(What to produce) The string "field" may appear on lines of the entries below; report how many such lines there are, and only that.

Raw data START

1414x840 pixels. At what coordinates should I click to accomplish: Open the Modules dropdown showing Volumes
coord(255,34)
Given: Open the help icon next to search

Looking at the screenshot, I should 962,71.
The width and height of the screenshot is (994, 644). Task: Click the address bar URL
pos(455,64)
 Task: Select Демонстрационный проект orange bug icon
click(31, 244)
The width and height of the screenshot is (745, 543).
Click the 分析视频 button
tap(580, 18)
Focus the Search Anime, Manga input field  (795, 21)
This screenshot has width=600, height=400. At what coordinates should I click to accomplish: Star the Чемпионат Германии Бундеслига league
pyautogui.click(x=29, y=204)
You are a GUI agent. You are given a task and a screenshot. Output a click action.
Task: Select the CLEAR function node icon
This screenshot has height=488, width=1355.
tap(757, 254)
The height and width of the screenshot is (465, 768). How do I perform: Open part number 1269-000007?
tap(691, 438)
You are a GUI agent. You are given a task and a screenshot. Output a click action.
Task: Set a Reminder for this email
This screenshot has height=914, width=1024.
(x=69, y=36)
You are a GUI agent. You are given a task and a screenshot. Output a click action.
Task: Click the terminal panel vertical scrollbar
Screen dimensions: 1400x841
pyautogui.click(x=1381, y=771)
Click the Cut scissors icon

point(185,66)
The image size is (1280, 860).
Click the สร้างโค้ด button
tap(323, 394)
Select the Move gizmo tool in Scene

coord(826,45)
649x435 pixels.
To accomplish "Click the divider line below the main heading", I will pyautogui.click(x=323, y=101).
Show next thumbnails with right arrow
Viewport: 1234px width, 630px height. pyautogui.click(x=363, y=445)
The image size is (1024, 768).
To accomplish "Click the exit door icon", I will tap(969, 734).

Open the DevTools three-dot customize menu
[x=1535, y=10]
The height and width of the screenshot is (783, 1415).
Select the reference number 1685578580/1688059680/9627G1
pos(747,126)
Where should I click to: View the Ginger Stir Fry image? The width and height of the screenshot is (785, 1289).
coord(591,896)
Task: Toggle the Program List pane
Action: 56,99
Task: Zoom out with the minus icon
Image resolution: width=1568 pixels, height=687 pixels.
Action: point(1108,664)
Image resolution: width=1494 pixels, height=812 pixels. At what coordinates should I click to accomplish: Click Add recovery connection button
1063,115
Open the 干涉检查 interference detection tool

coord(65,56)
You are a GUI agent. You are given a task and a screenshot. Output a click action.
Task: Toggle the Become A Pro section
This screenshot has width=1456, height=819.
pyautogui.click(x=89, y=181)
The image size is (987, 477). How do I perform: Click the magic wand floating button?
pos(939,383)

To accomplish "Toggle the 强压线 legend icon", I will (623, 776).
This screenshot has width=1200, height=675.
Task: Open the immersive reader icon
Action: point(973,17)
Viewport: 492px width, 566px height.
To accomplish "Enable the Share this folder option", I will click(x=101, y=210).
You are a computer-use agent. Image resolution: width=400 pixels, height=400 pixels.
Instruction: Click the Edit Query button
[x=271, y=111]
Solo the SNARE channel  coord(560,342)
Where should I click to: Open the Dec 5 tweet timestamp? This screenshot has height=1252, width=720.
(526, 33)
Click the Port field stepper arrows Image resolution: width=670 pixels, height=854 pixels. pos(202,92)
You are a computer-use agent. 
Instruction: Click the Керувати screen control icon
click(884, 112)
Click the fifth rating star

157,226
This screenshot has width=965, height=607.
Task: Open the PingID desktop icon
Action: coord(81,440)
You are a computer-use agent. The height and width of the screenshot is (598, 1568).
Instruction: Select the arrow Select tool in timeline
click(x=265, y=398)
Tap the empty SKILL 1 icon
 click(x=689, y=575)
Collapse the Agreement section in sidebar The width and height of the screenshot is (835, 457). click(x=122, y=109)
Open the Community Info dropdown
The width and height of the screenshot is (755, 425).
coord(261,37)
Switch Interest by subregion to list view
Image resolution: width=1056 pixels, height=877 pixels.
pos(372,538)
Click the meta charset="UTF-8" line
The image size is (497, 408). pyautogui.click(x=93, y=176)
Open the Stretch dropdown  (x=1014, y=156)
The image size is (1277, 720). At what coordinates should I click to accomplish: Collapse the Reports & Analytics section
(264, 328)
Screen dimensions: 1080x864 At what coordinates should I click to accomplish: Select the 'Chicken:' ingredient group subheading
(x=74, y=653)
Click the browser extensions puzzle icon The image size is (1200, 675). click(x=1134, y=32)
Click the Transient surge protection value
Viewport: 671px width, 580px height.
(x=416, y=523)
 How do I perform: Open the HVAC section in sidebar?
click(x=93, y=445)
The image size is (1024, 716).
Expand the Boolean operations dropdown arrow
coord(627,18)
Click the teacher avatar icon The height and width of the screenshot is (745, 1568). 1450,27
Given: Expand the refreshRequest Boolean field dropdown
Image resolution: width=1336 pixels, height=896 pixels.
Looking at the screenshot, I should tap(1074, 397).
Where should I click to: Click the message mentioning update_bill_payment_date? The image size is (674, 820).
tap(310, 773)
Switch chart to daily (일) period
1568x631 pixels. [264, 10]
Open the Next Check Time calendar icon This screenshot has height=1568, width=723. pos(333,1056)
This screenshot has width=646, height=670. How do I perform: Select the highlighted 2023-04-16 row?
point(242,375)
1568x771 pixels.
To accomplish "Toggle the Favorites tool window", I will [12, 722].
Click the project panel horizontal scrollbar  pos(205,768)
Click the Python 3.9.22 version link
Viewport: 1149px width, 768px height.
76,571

Raw data END

(Solution for this problem) 3